加壳程序:如上所述,功能是将源程序追加到壳程序classes.dex文件的末尾,然后对壳程序的classes.dex文件中的长度、crc校验和sha1校验字段重新计算。该模块有很多细节,比如文件长度的计算,crc校验的是那些字节,sha1的计算方式等,具体可以结合dex文件结构和源代码,详细分析之。
如下几篇详细的dex文件解析文章:
dex文件解析
dex文件解析
dex文件解析
源程序加解密是简单的异或操作,密钥是:
其主要的计算字段有classes.dex长度,sha1校验,crc校验,主要部分如下:
1 2 3 4 5 6 7 8 9 10 11 12 13 14 15 16 17 18 19 20 21 22 23 24 25 26 27 28 29 30 31 32 33 34 35 36 37 38 39 40 41 42 43 44 45 46 47 48 49 50 51 52 53 54 55 56 57 58 59 60 61 62 63 64 | /** * 修改dex头 sha1值 * @param dexBytes * @throws NoSuchAlgorithmException */ private static void fixSHA1Header(byte[] dexBytes) throws NoSuchAlgorithmException { MessageDigest md = MessageDigest.getInstance("SHA-1"); md.update(dexBytes, 32, dexBytes.length - 32); //从32为到结束计算sha-1 byte[] newdt = md.digest(); System.arraycopy(newdt, 0, dexBytes, 12, 20); //修改sha-1值(12-31) //输出sha-1值,可有可无 String hexstr = ""; for (int i = 0; i < newdt.length; i++) { //Integer.toString(int i, int radix)将整数i(十进制)转化为radix进制的整数 hexstr += Integer.toString((newdt[i] & 0xff) + 0x100, 16).substring(1); } System.out.println("new dex sha-1:" + hexstr); } /** * 修改dex头 file_size值 * @param dexBytes */ private static void fixFileSizeHeader(byte[] dexBytes) { //新文件长度 byte[] newfs = intToByte(dexBytes.length); byte[] refs = new byte[4]; //高位在前 低位在前掉个个 for (int i = 0; i < 4; i++) { refs[i] = newfs[newfs.length - 1 - i]; } //修改(32-35) System.arraycopy(refs, 0, dexBytes, 32, 4); System.out.println("new dex file size:" + Integer.toHexString(dexBytes.length)); } /** * 修改dex头,CheckSum 校验码 * @param dexBytes */ private static void fixCheckSumHeader(byte[] dexBytes) { Adler32 adler = new Adler32(); adler.update(dexBytes, 12, dexBytes.length - 12); //从12到文件末尾计算校验码 int value = (int)adler.getValue(); byte[] newcs = intToByte(value); //高位在前,低位在前掉个个 byte[] recs = new byte[4]; for (int i = 0; i < 4; i++) { recs[i] = newcs[newcs.length - 1 - i]; } //效验码赋值(8-11) System.arraycopy(recs, 0, dexBytes, 8, 4); System.out.println("new dex checksum:" +Integer.toHexString(value)); } |
解壳程序:此模块是加壳技术的核心,其技术细节较为冷僻高深,所谓曲高和寡,这部分才是加壳技术的精华所在,奈何本人不学无术,才疏学浅,只能勉强看懂,但是知其然不知其所以然。
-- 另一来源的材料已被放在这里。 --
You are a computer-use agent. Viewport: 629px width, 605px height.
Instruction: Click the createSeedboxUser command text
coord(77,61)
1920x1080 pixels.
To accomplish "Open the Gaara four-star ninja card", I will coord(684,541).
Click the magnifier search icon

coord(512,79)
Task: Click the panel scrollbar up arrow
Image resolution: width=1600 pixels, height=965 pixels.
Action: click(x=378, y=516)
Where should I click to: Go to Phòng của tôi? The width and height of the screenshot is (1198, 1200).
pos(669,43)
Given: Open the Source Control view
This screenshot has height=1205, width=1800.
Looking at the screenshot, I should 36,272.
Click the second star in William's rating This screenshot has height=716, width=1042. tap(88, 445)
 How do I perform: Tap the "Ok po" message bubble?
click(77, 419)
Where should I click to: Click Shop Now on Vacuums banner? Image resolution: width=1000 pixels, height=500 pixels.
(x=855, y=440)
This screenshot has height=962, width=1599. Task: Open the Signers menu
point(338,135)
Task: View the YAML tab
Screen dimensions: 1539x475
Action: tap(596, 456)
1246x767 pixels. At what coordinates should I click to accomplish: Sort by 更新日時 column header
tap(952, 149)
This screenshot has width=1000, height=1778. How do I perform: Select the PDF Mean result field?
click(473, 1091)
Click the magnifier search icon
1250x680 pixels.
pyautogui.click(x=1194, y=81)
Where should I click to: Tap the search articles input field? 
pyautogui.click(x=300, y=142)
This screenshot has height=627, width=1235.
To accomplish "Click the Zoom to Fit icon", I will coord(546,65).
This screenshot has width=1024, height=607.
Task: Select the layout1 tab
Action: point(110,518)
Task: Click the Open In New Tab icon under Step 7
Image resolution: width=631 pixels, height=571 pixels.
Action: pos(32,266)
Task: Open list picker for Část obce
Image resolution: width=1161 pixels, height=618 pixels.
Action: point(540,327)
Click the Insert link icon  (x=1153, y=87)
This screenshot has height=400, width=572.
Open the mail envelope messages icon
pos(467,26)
我觉得,作者肯定花费了很多的心血,鄙人对原作者的创新行为充满敬意,深表钦佩。
解壳程序通过反射调用实现的,在RefInvoke类中封装了多个反射调用的方法。该功能主要有2个部分,一部分是在Application方法中,其功能简述如下:
1.释放出源程序apk。
2.获取当前android.app.ActivityThread类对象currentActivityThread,并在其中找到ArrayMap类型的对象成员mPackages,并在mPackages中找到当前包名的android.app.LoadedApk对象。
3.在上述android.app.ActivityThread实例中,找到ClassLoader类的实例成员mClassLoader。
4 通过DexClassLoader加载释放出来的源程序apk。
5 将上述mClassLoader替换为加载源程序的DexClassLoader。
第二部分功能在onCreate方法中,其主要工作如下:
1.加载资源。
2.获取壳程序AndroidManifest.xml中源程序的包名和Application。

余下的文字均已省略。